BEWARE: A methodical approach to develop BEnign and MalWARE datasets
Date of Award
2024
Document Type
Thesis
Publisher
Edith Cowan University
Degree Name
Doctor of Philosophy
School
School of Science
First Supervisor
Ahmed Ibrahim
Second Supervisor
Peter Hannay
Third Supervisor
Mohi Ahmed
Abstract
Cyber-Physical Systems (CPSes) are continually advancing in many Critical Infrastructure (CI) sectors, such as energy, healthcare, the military, and telecommunication. These systems are persistently targeted by nation-sponsored cyber criminal groups, who continuously refine their techniques and attack methods. Malicious software (malware) attacks are the most common of these tactics and can have severe consequences, as observed in the Stuxnet, BlackEnergy, Industroyer, and Triton attacks.
A dataset consisting of validated benign and malware samples is a fundamental ingredient in developing solutions that help improve the security posture of interconnected computer systems and networks.
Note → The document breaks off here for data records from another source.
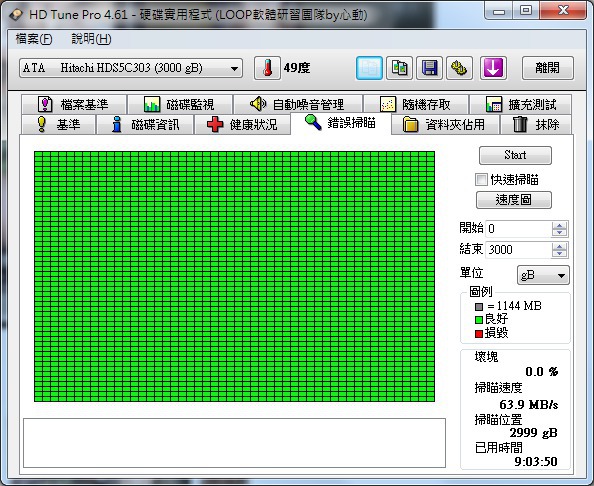Open 健康狀況 tab with red cross icon
Image resolution: width=594 pixels, height=486 pixels.
click(242, 125)
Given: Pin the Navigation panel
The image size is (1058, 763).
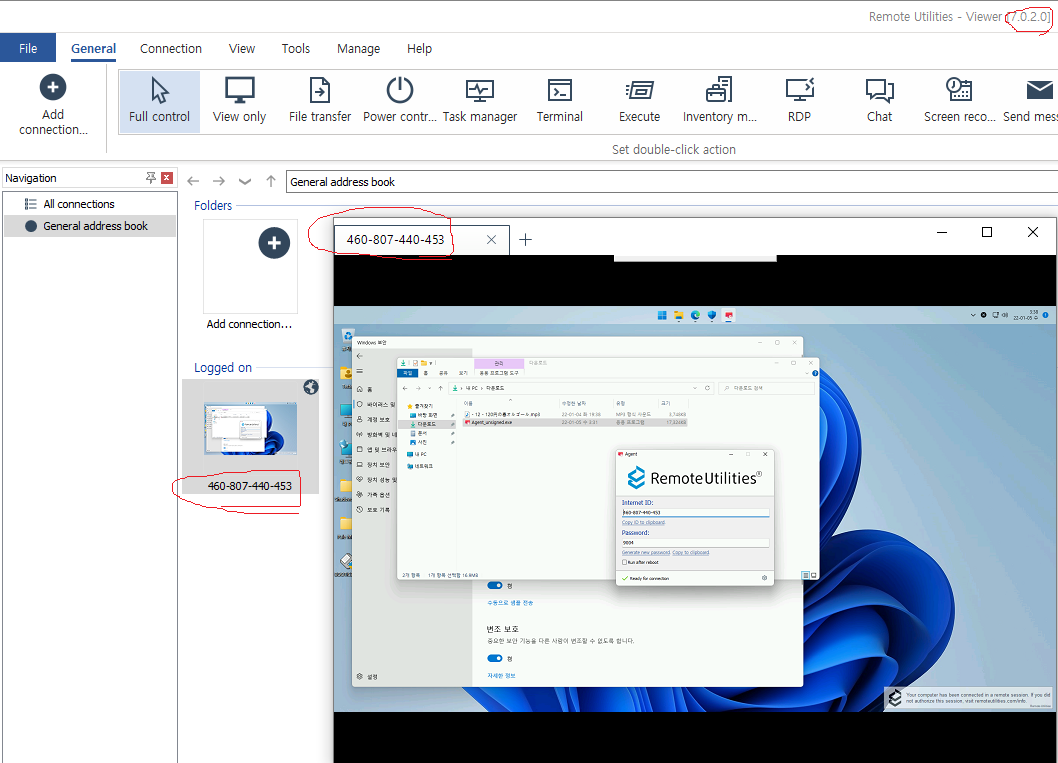Looking at the screenshot, I should pos(151,178).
The research community has used various datasets to build Artificial Intelligence (AI) models. However, these datasets are limited to static features, lack fine details on how they were developed or acquired, developed using a sandbox prone to anti-analysis and anti-sandbox techniques, and have no representation of malware targeting CPSes.
This research has proposed a systematic approach to develop benchmark labelled benign, general-purpose, and Cyber-Physical System malware datasets, collectively termed BEWARE. Further, the developed datasets were evaluated for their effectiveness using various machine learning algorithms. In doing so, this research has made significant and novel contributions to the body of knowledge by:
1. Proposing a systematic approach to gather and validate benign samples and acquire malware samples.
2. Assembling a curated dataset of real-world malware targeting CPSes that can be used to further extend CPS malware research.
3. Developing benign and malware datasets that include static and dynamic features obtained after executing these samples in an industry-standard sandbox environment.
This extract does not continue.